### Task requirements
Pick out each line in the entries below that contains the word "sidebar", and copy those lines in full.
╭──
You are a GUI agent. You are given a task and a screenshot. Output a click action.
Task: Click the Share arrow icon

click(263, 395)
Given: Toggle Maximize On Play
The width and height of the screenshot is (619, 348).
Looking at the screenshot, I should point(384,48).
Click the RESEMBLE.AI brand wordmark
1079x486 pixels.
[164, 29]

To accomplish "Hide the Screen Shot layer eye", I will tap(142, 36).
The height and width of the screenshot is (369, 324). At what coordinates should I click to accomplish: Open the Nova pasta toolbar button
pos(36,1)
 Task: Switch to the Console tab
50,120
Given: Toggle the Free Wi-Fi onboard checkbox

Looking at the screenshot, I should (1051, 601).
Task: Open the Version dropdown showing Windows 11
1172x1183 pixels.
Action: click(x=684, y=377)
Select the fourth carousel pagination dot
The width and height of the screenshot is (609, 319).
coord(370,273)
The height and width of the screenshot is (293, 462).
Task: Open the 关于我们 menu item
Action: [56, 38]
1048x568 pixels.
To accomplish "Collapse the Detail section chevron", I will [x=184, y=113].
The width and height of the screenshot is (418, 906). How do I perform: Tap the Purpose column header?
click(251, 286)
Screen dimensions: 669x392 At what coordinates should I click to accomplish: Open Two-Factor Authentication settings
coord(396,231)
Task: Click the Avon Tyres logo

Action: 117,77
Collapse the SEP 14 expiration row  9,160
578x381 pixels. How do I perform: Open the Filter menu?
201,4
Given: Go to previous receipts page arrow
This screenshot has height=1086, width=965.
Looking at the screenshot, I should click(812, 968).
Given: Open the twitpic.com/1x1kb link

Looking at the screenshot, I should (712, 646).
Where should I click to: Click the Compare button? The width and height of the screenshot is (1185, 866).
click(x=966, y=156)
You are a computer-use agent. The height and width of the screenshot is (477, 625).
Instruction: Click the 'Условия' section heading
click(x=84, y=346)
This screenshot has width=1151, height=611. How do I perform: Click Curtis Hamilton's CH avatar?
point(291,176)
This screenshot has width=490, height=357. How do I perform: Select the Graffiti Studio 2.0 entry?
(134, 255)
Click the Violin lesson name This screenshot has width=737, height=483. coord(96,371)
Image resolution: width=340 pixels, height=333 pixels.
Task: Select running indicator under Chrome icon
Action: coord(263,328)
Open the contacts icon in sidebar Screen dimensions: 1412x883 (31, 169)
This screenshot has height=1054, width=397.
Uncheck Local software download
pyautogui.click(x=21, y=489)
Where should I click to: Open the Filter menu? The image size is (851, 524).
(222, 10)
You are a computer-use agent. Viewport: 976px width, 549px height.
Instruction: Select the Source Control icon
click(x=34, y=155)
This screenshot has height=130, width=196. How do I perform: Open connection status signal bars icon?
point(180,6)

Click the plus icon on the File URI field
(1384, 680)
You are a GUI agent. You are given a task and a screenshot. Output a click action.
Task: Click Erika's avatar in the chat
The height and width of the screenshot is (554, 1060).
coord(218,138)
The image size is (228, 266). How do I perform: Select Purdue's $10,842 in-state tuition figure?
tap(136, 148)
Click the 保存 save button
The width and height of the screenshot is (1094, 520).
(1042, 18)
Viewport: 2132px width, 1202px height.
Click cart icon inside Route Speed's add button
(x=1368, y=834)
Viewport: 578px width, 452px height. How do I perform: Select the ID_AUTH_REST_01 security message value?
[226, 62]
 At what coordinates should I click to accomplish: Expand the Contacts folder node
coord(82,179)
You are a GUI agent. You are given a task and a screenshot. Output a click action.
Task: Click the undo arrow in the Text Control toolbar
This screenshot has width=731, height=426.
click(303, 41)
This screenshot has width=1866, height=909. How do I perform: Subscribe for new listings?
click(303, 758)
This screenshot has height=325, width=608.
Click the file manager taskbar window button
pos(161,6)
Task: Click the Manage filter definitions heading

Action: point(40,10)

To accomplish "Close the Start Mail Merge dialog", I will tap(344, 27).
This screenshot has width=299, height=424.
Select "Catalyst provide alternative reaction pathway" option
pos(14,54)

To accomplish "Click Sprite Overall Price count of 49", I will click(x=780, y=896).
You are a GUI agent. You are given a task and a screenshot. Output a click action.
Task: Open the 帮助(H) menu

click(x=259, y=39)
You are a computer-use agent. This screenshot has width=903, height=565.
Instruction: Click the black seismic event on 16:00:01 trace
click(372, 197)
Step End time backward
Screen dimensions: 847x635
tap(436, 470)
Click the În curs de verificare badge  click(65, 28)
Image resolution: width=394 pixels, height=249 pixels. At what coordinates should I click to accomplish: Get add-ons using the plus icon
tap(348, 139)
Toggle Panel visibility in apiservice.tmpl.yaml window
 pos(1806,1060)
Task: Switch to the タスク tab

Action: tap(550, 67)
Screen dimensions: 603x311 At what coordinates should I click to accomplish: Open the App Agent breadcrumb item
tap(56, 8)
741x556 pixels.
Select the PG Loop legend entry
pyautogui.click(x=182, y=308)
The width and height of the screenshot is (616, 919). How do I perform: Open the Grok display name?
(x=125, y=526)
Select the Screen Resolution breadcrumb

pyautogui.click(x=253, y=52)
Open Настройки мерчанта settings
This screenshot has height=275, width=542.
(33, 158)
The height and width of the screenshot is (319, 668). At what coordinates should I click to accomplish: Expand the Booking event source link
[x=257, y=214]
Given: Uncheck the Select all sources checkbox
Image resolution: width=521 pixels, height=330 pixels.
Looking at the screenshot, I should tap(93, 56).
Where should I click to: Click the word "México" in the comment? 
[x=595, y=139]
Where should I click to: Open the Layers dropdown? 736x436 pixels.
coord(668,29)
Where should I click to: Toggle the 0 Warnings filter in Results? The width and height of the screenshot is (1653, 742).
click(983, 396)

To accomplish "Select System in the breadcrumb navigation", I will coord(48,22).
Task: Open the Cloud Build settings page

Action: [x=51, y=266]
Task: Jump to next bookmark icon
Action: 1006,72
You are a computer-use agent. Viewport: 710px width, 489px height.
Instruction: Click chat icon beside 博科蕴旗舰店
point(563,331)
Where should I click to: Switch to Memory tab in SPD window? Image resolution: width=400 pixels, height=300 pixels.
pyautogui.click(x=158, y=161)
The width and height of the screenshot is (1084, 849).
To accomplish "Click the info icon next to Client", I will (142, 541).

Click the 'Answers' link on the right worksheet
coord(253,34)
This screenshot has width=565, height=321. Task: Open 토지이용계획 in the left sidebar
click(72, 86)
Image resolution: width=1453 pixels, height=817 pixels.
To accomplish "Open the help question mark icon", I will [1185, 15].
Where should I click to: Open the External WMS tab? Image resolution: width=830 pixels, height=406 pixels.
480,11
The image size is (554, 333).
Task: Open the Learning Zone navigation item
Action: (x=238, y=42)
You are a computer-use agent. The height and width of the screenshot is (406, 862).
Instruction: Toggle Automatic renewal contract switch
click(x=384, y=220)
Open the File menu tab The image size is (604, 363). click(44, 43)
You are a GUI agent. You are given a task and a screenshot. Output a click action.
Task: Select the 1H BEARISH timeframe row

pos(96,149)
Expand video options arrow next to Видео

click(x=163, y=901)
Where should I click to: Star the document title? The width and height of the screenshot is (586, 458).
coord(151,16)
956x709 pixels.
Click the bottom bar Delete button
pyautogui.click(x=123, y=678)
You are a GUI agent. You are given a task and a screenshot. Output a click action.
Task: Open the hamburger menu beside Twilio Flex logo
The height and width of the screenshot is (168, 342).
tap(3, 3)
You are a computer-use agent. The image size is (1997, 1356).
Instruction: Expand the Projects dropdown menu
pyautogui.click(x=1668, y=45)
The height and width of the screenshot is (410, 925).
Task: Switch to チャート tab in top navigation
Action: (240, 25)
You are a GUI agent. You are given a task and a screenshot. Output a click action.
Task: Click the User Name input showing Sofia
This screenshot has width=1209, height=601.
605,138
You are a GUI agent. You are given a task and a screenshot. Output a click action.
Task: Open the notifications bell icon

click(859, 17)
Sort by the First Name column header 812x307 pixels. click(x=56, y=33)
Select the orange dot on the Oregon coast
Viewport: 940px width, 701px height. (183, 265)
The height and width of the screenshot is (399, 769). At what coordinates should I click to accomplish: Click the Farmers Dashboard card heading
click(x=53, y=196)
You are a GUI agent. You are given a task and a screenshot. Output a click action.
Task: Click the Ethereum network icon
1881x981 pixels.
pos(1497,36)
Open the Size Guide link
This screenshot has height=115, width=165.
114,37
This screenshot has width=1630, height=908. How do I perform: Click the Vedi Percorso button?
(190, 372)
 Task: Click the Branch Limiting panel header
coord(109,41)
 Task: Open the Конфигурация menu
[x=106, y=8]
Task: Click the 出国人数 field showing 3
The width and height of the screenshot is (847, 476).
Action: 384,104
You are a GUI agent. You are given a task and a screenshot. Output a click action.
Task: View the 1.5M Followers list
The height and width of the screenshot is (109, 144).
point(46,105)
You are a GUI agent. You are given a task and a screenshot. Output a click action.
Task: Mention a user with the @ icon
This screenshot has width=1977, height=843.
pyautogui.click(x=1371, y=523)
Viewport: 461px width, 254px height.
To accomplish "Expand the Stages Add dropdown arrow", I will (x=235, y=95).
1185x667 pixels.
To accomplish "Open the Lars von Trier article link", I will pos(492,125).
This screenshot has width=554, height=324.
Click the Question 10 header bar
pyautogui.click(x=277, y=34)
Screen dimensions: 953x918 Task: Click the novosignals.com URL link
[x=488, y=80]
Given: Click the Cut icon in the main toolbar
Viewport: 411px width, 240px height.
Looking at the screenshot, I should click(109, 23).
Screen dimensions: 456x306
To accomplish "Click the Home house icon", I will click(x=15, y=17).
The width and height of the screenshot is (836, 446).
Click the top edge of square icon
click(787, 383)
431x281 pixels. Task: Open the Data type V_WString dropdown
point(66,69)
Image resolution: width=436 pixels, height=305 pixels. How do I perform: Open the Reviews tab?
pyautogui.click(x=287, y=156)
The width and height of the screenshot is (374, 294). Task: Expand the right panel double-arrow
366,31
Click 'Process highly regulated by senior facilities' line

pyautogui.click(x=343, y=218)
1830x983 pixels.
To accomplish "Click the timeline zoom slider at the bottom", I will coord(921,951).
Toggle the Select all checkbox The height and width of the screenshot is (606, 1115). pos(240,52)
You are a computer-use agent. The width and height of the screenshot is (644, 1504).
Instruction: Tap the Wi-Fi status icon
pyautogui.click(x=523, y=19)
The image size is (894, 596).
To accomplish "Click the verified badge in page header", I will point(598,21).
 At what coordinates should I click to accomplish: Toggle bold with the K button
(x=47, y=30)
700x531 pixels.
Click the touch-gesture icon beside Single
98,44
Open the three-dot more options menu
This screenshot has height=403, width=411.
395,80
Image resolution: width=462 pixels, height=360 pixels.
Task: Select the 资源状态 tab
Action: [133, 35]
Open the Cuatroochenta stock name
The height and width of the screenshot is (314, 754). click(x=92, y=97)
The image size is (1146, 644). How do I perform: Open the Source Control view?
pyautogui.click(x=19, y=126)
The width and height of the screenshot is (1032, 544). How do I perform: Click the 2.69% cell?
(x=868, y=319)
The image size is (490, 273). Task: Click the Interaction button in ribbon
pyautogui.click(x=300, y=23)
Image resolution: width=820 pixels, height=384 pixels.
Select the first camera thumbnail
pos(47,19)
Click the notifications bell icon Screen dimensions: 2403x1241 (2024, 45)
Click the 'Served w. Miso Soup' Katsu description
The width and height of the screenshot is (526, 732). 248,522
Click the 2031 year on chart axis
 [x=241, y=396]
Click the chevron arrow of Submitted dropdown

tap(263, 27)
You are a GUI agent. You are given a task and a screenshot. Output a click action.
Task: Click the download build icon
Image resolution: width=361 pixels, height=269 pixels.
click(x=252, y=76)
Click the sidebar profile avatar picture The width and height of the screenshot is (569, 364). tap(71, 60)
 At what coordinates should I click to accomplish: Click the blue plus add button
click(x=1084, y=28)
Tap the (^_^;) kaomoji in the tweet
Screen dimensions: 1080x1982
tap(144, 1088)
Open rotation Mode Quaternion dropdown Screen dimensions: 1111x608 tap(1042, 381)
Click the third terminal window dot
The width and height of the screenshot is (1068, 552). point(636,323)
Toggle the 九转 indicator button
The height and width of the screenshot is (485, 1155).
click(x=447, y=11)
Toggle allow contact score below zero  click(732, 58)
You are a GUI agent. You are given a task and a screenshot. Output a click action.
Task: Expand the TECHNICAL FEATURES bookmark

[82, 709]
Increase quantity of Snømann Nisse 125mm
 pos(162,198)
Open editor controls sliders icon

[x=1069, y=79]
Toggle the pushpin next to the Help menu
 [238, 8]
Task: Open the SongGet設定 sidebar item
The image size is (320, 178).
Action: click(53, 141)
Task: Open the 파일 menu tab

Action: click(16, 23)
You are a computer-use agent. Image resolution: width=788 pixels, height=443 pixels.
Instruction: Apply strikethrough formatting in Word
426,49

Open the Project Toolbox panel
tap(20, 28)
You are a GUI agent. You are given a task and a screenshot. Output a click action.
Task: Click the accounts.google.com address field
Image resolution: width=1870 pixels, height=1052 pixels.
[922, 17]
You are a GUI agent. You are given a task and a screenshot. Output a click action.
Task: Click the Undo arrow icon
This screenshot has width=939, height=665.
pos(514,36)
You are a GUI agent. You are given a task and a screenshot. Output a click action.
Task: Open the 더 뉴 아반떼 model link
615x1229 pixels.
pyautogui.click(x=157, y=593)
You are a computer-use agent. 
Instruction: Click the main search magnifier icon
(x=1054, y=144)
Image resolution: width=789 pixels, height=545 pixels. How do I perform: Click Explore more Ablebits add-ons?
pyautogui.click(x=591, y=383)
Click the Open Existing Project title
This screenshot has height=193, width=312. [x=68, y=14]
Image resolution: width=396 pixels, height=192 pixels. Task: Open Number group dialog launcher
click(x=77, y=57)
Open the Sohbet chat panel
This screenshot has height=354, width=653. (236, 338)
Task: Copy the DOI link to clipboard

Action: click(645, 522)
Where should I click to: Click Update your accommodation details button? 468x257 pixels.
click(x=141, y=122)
╰──
### Full solution
Open the contacts icon in sidebar Screen dimensions: 1412x883 (31, 169)
This screenshot has width=565, height=321. Task: Open 토지이용계획 in the left sidebar
Click the sidebar profile avatar picture The width and height of the screenshot is (569, 364). tap(71, 60)
Task: Open the SongGet設定 sidebar item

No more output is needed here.